▶ **PROBLEM DESCRIPTION**: Reproduce the material that follows exactly, with no line left out.

▶ **STUDY MATERIAL**:
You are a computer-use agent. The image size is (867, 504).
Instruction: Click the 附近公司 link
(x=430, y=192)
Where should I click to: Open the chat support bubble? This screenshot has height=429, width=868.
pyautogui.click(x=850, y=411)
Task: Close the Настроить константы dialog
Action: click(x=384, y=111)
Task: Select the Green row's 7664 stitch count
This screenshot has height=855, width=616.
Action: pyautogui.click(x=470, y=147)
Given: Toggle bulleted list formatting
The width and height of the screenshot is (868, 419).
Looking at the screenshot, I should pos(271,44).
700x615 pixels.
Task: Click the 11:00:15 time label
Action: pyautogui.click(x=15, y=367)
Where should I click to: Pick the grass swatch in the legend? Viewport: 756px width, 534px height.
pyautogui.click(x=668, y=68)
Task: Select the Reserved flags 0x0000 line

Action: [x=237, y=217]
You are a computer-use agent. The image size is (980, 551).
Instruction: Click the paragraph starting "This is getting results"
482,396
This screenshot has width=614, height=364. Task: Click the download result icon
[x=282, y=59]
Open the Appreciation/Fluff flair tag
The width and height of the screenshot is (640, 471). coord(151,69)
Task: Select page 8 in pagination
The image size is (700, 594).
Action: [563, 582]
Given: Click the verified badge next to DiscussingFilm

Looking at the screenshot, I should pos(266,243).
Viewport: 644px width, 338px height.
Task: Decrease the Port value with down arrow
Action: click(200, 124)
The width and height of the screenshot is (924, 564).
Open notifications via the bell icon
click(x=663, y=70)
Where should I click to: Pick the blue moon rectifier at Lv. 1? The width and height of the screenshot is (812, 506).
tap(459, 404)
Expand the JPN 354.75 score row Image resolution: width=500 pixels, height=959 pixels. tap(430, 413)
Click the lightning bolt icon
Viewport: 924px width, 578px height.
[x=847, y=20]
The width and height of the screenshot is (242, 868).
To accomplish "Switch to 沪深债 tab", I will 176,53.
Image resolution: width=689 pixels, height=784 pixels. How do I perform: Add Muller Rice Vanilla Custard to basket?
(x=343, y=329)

▶ **ANSWER TO THIS TASK**:
You are a computer-use agent. The image size is (867, 504).
Instruction: Click the 附近公司 link
(x=430, y=192)
Where should I click to: Open the chat support bubble? This screenshot has height=429, width=868.
pyautogui.click(x=850, y=411)
Task: Close the Настроить константы dialog
Action: click(x=384, y=111)
Task: Select the Green row's 7664 stitch count
This screenshot has height=855, width=616.
Action: pyautogui.click(x=470, y=147)
Given: Toggle bulleted list formatting
The width and height of the screenshot is (868, 419).
Looking at the screenshot, I should pos(271,44).
700x615 pixels.
Task: Click the 11:00:15 time label
Action: pyautogui.click(x=15, y=367)
Where should I click to: Pick the grass swatch in the legend? Viewport: 756px width, 534px height.
pyautogui.click(x=668, y=68)
Task: Select the Reserved flags 0x0000 line

Action: [x=237, y=217]
You are a computer-use agent. The image size is (980, 551).
Instruction: Click the paragraph starting "This is getting results"
482,396
This screenshot has width=614, height=364. Task: Click the download result icon
[x=282, y=59]
Open the Appreciation/Fluff flair tag
The width and height of the screenshot is (640, 471). coord(151,69)
Task: Select page 8 in pagination
The image size is (700, 594).
Action: [563, 582]
Given: Click the verified badge next to DiscussingFilm

Looking at the screenshot, I should pos(266,243).
Viewport: 644px width, 338px height.
Task: Decrease the Port value with down arrow
Action: click(200, 124)
The width and height of the screenshot is (924, 564).
Open notifications via the bell icon
click(x=663, y=70)
Where should I click to: Pick the blue moon rectifier at Lv. 1? The width and height of the screenshot is (812, 506).
tap(459, 404)
Expand the JPN 354.75 score row Image resolution: width=500 pixels, height=959 pixels. tap(430, 413)
Click the lightning bolt icon
Viewport: 924px width, 578px height.
[x=847, y=20]
The width and height of the screenshot is (242, 868).
To accomplish "Switch to 沪深债 tab", I will 176,53.
Image resolution: width=689 pixels, height=784 pixels. How do I perform: Add Muller Rice Vanilla Custard to basket?
(x=343, y=329)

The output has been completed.